[Dataset entries]
* * * * *

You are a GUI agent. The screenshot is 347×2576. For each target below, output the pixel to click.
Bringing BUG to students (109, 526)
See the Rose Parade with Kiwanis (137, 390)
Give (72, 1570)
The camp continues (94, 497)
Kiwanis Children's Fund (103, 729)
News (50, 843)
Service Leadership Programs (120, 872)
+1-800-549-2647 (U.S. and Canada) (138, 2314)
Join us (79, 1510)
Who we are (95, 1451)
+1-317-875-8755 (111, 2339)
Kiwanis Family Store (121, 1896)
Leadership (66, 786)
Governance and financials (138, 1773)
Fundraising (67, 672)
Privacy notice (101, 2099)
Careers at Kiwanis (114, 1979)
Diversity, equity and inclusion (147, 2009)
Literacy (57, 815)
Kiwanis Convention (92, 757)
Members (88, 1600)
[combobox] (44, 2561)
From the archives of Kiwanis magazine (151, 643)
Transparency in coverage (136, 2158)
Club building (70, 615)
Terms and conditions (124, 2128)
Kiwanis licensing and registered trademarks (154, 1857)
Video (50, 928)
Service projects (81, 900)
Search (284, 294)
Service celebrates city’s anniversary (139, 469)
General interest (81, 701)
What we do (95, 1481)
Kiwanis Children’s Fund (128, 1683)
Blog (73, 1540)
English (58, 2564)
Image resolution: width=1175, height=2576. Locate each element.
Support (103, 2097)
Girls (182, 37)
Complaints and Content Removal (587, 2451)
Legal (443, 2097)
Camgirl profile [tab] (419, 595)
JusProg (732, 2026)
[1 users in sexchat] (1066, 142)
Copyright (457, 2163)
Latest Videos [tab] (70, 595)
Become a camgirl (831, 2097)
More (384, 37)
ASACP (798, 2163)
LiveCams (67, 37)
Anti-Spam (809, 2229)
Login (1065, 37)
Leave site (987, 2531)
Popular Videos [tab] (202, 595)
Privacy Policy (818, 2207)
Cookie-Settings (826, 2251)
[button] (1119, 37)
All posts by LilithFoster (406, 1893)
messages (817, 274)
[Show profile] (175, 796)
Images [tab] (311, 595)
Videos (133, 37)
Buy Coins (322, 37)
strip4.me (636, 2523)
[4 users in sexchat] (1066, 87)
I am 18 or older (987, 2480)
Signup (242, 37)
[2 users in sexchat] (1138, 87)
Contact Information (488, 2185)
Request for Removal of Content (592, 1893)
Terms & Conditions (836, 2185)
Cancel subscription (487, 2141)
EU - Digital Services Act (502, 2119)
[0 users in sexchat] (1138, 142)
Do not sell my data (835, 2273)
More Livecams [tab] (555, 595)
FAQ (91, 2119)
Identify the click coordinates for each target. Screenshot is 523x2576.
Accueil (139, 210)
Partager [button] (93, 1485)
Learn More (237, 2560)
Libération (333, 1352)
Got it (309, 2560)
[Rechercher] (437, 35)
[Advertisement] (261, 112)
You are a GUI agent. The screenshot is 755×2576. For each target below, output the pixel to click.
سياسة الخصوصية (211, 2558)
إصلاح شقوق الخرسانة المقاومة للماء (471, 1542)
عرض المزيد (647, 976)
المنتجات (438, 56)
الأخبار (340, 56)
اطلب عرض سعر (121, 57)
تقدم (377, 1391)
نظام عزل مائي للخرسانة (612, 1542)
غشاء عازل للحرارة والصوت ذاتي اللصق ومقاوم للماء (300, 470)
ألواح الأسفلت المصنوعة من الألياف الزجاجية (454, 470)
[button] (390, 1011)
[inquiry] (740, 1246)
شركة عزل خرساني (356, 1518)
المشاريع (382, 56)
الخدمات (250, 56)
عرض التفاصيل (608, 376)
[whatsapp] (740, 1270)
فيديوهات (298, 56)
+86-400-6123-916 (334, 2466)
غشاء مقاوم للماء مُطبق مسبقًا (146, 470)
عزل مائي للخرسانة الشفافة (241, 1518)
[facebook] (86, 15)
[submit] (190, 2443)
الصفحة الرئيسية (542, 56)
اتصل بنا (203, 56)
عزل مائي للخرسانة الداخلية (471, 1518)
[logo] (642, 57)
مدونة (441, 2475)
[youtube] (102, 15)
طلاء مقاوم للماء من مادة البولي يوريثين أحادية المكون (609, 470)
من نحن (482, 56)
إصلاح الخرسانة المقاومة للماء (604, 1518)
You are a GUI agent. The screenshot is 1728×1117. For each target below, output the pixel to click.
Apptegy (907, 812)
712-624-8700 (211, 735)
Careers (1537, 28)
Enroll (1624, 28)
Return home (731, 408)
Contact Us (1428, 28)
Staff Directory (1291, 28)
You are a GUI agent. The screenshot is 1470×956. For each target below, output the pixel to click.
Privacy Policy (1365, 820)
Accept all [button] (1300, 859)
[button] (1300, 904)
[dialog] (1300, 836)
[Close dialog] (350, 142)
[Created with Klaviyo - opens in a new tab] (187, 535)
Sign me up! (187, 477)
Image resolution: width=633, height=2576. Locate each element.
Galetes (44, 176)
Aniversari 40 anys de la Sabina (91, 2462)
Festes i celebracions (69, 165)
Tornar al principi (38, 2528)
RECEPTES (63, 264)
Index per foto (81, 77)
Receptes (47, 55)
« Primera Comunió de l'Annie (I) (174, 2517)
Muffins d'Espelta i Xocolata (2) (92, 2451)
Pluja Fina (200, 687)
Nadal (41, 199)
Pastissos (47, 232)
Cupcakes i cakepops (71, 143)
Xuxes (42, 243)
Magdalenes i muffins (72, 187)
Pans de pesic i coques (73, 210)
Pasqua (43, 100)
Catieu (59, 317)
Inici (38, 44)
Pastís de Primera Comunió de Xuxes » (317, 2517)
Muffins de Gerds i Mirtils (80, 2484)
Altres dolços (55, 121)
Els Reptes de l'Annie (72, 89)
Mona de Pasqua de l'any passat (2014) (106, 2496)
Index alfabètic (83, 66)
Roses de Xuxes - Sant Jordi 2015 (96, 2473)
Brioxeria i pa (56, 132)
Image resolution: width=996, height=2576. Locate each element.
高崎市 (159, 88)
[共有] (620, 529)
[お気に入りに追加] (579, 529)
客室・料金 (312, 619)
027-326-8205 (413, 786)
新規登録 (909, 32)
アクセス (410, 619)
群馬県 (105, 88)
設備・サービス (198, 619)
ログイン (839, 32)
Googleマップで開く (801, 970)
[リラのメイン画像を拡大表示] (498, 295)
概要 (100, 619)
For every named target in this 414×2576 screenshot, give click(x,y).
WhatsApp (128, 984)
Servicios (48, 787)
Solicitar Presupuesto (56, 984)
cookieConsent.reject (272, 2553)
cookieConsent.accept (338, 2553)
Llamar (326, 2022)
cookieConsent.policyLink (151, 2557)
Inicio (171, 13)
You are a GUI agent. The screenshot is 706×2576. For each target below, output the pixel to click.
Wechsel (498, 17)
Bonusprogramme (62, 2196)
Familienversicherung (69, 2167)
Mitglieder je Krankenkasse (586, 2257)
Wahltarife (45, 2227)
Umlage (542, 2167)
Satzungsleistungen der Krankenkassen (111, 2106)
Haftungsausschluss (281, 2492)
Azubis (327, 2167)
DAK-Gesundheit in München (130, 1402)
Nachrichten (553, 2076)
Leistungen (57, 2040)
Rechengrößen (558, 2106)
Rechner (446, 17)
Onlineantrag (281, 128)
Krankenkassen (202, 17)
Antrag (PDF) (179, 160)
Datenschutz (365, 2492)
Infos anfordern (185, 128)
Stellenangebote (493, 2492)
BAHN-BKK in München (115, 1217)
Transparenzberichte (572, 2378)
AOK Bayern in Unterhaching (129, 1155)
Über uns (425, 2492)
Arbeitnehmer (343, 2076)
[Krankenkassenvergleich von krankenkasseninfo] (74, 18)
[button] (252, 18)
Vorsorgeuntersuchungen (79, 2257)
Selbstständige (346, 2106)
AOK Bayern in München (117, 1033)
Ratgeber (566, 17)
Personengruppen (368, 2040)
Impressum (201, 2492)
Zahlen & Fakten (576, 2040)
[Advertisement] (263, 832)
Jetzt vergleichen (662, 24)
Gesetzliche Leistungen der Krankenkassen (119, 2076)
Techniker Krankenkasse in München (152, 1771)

* * * * *

**What you will do:**
Begin with the line containing "Onlineantrag (281, 128)" and retype it and each line after it through the end of the records, keeping them exact and including nothing more.

**Reply:**
Onlineantrag (281, 128)
Krankenkassen (202, 17)
Antrag (PDF) (179, 160)
Datenschutz (365, 2492)
Infos anfordern (185, 128)
Stellenangebote (493, 2492)
BAHN-BKK in München (115, 1217)
Transparenzberichte (572, 2378)
AOK Bayern in Unterhaching (129, 1155)
Über uns (425, 2492)
Arbeitnehmer (343, 2076)
[Krankenkassenvergleich von krankenkasseninfo] (74, 18)
[button] (252, 18)
Vorsorgeuntersuchungen (79, 2257)
Selbstständige (346, 2106)
AOK Bayern in München (117, 1033)
Ratgeber (566, 17)
Personengruppen (368, 2040)
Impressum (201, 2492)
Zahlen & Fakten (576, 2040)
[Advertisement] (263, 832)
Jetzt vergleichen (662, 24)
Gesetzliche Leistungen der Krankenkassen (119, 2076)
Techniker Krankenkasse in München (152, 1771)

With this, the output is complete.